Abstract
The recent discovery of superconductivity under high pressure in the two-leg ladder compound BaFe2S3
[H. Takahashi et al., Nat. Mater. 14, 1008 (2015)] opens a broad avenue of research, because it represents the
first report of pairing tendencies in a quasi-one-dimensional iron-based high-critical-temperature superconductor.

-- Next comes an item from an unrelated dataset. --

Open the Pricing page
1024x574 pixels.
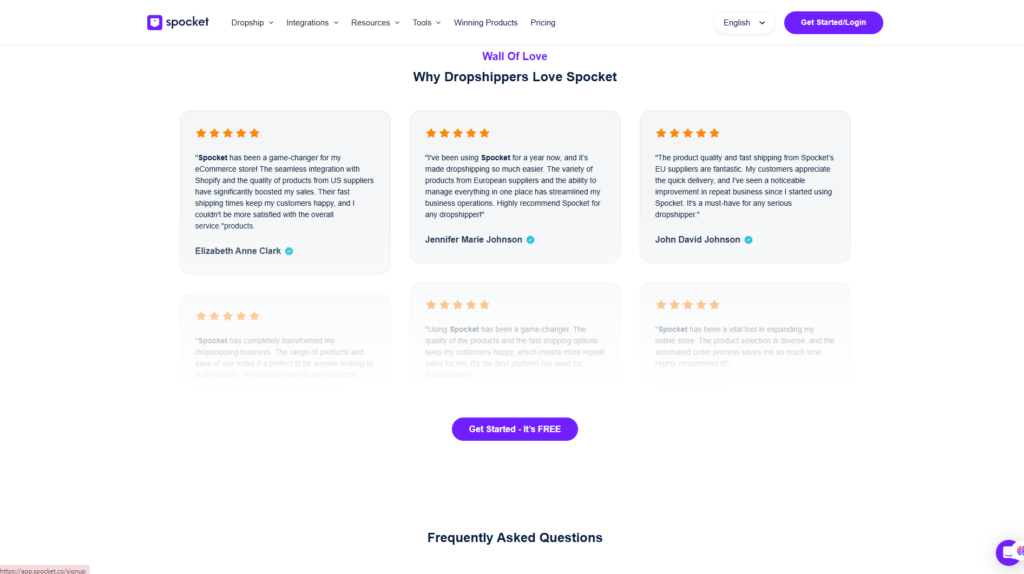[x=543, y=23]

Similarly, as in the case of the cuprates, ladders and chains can be far more accurately studied using many-body
techniques and model Hamiltonians than their layered counterparts, particularly if several orbitals are active. In
this publication, we derive a two-orbital Hubbard model from first principles that describes individual ladders
of BaFe2S3. The model is studied with the density matrix renormalization group. These first reported results are
exciting for two reasons: (i) at half-filling, ferromagnetic order emerges as the dominant magnetic pattern along the
rungs of the ladder, and antiferromagnetic order along the legs, in excellent agreement with neutron experiments;
and (ii) with hole doping, pairs form in the strong coupling regime, as found by studying the binding energy of
two holes doped on the half-filled system. In addition, orbital selective Mott phase characteristics develop with
doping, with only oneWannier orbital receiving the hole carriers while the other remains half-filled. These results
suggest that the analysis of models for iron-based two-leg ladders could clarify the origin of pairing tendencies
and other exotic properties of iron-based high-critical-temperature superconductors in general.